The second beating: Blackheart is still lying in a sickbed from the previous punishment when the soldiers bring a big-nosed, bespectacled German soldier doctor into his presence. The "doctor" examines the gentleman and sends the servants to collect herbs. Mattie, stripped of his disguise, beats up Blackheart again.
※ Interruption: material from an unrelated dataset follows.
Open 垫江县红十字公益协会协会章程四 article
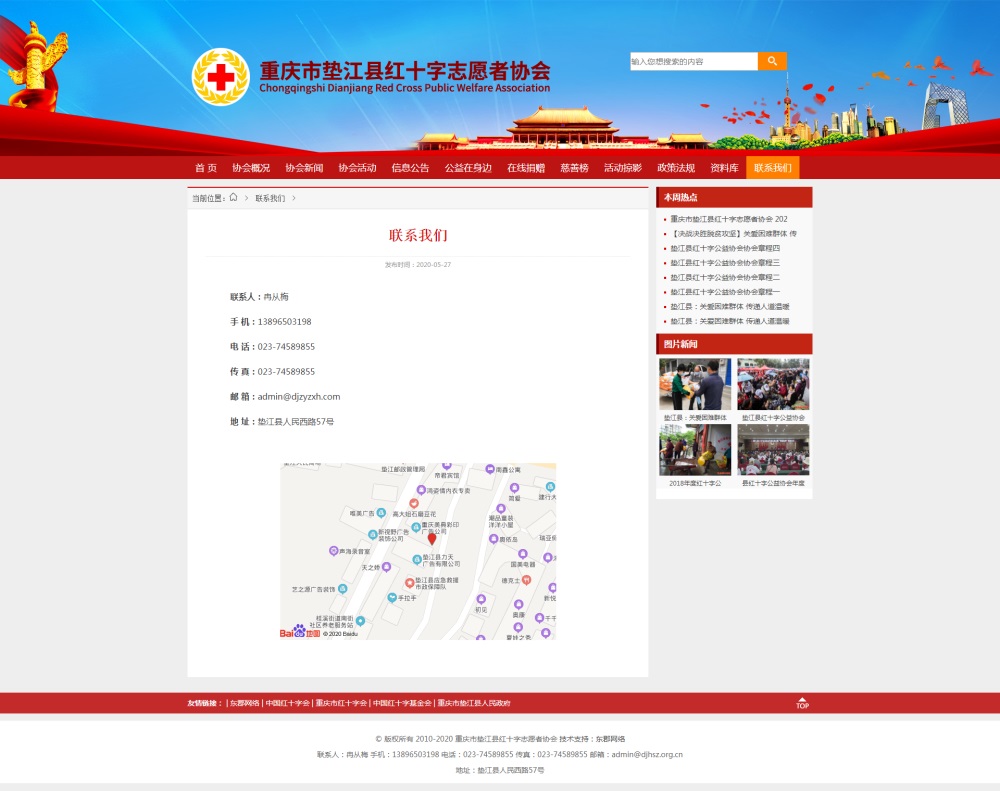The image size is (1000, 791). click(725, 248)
For the expected final beating, the terrified Blackheart surrounds himself with a strong guard. When the fair opens somewhere, he does visit the place - but first he sends some soldiers to look for disguises. This time, Mattie is not wearing an incognito, so no one pays any attention to him. A friend takes the goose for himself, so he looks like Mattie the Goose-boy. While they are unsuccessfully chasing him, the real Mattie catches Blackheart and beats him a third time in front of the crowd.

==Cast==

| Character | Original | English |
| Mattie the goose-boy | András Kern | Unknown |
Péter Geszti (young)
| Lord Blackheart | László Csákányi |
| Bailiff | Gábor Agárdi |
| Main Soldier | Antal Farkas |
| Soldier I | László Csurka |
| Soldier II | Gellért Raksányi |
| Loader | Sándor Suka | Peter Hawkins |
| Auntie Berry | Hilda Gobbi | Unknown |
| Dentist | László Inke |
| Old rider | Ferenc Zenthe | Peter Hawkins |
| Horserider | János Garics | Unknown |
| Narrator | Károly Mécs |

==Trivia==

This film was dubbed in Arabic under the title "ياسر والشهبندر" (Yasser and Shahbandar) but instead of being released as a movie, it was released as a 4-episode series.